Energy briefs

** The Biden administration is approving a major electric power transmission project as well as a  solar project in Nevada, it announced Monday. The Greenlink West Transmission Project will create a system of new power lines from North Las Vegas to Reno. When completed, the project could transmit enough energy for 4.8 million homes.

** U.S. House representatives from Southern California on Monday called for a federal state of emergency declaration, with hopes of bringing urgent relief to a region coping with toxic, transboundary air pollution.

** Lawmakers in the most populous U.S. state approved a proposal that requires automakers selling internet-connected cars to do more to protect domestic abuse survivors, in what appears to be the first measure in the nation addressing the issue to pass a legislature.
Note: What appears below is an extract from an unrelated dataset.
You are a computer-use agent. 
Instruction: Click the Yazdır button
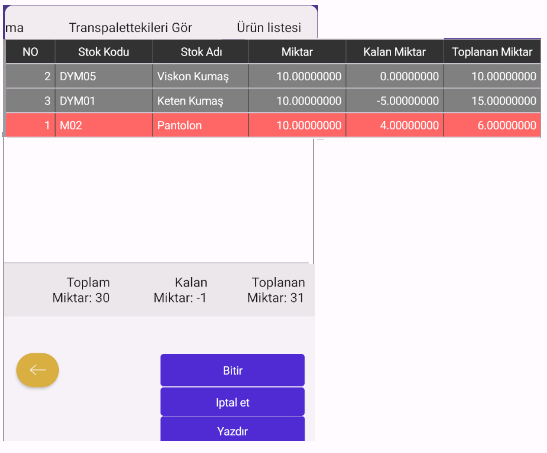232,430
** Very few people who live near the East Palestine, Ohio, train derailment opted out of a $600 million class action settlement despite residents’ reservations about whether the deal offers enough, so lawyers argue the agreement should be approved later this month.
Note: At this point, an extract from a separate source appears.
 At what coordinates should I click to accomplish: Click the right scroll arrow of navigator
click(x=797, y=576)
** More than 100,000 electric vehicles have now been registered in Georgia, although EVs make up only about 1.5% of all registered passenger vehicles.

World

** An extendable robot began on Tuesday a two-week mission to retrieve the first sample of melted fuel debris from inside one of three damaged reactors at the Fukushima Daiichi nuclear power plant. Highly radioactive fuel and other materials in the reactors melted when a massive earthquake and tsunami in 2011 damaged the plant’s cooling systems.

** The amount and proportion of the powerful heat-trapping gas methane that humans spew into the atmosphere is rising, helping to turbocharge climate change, a new study finds. Tuesday’s study finds that in 2020, the last year complete data is available, the world put 670 million tons (608 million metric tons) of methane in the air, up nearly 12% from 2000.

** China’s planned expansion of coal mining threatens the country’s climate goals and risks vastly increasing its methane emissions, a study warned on Tuesday. The warning comes as research shows concentrations of the powerful greenhouse gas are rising at an accelerating pace.